Support for practical tasks
When we are distressed it can be so hard to prioritise – work, family, health, home. Something that undoubtedly helps is routine and forward planning. We can find some security in a routine, and forward planning can give us some motivation. Establishing a routine requires effort and energy, there is no doubt about that! But a new routine can start at any moment – even when we tell ourselves it’s too late!
- When we are feeling overwhelmed, it’s an indication that we need to simplify the moment. Are you are feeling under pressure to do or get on top of certain things?
- Is it reasonable to put off something that needs done – or would it make you feel better to try and complete the task?
- Is there someone who can help you complete the task, or can you get it done another time?
Connect with others
We’re having to be more creative about how we stay in touch with others at the moment.

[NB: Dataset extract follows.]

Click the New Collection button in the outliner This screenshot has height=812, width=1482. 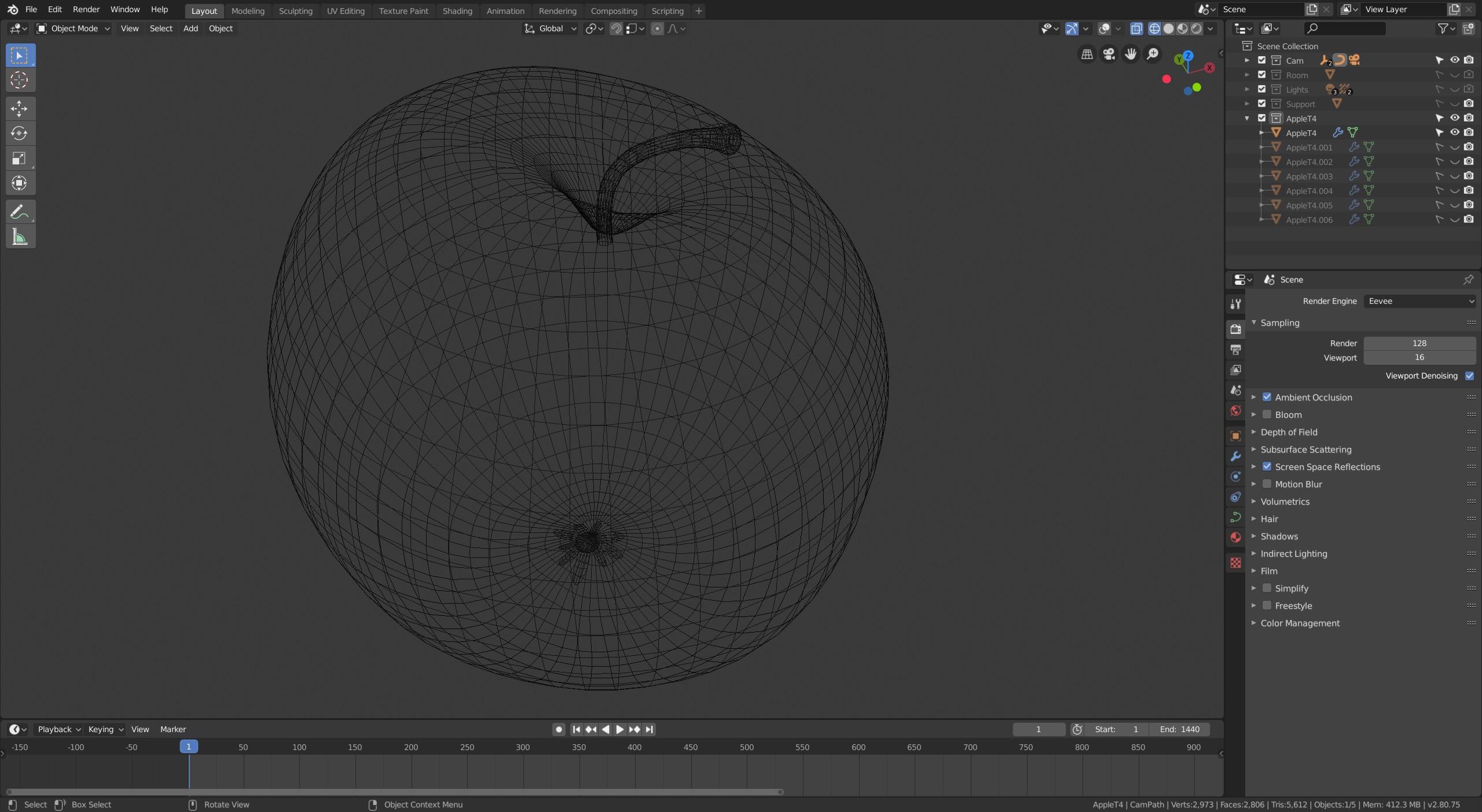coord(1469,28)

Now more than ever we are learning about who we need in our lives just now – we also might be learning about how good a friend we are to those we care about. We might be stepping out our comfort zones to reach out and use the phone more, or Facetime, or maybe even by writing letters/cards? When our ability to socialise is limited, it’s important that we fill that deficit in a way that fulfils our need for connection with others. Or perhaps some of us have become too dependent upon our phone, and we struggle to be by ourselves comfortably. For most of us this takes practice!
- What kind of contact do you have with other people – and is this sufficient?

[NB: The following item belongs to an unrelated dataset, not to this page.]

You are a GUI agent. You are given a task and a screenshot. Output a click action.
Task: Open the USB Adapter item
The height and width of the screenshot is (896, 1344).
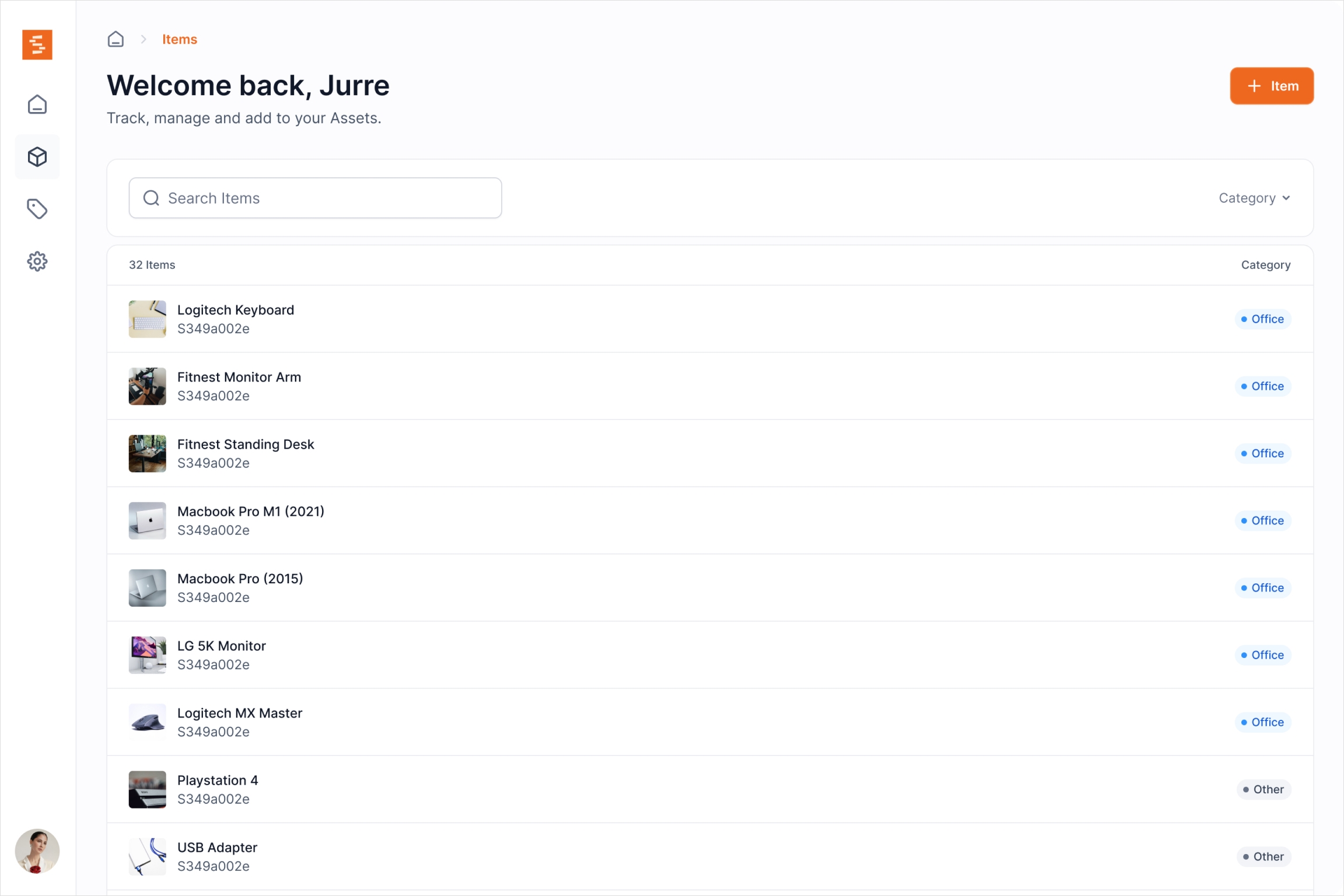click(x=217, y=848)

- Are there certain people you are better to avoid?
What is ‘normal’?
When will things go back to normal? Every day this is something we hear people say (or we think it ourselves). Some of us have found lockdown very hard to get used to, and some of us have been directly affected by Covid. We’re all experiencing something for the first time, so it’s normal to feel a vast range of emotions as we respond to what is going on around us. Sometimes there’s a sense of ‘mass hysteria’ that we can all easily get drawn into, whipped up by the media, which is very hard to avoid. However, it is up to each of us on a personal level to respond in a proportionate way and do what we can to avoid becoming overwhelmed by what is going on around us.
Where to go to for help
If you find that you are repeatedly becoming overwhelmed, then you might need some assistance to try and help you straighten things out again.
- It’s vital that each of us has a trusted person we can turn to – and not only friends and family, as it can sometimes be helpful to speak to someone out-with your normal circle who might be able to provide a different take on things. LCTF is here to provide support to you. There are many friendly people who you could be linked up with, and I’m a trained counsellor and currently offering sessions over the phone whilst we are in lockdown. See information here about getting counselling, talking to someone or our support groups.
- Your GP and/or out of hours (call NHS Inform on 111) will assist if you feel particularly concerned about you or someone else’s wellbeing.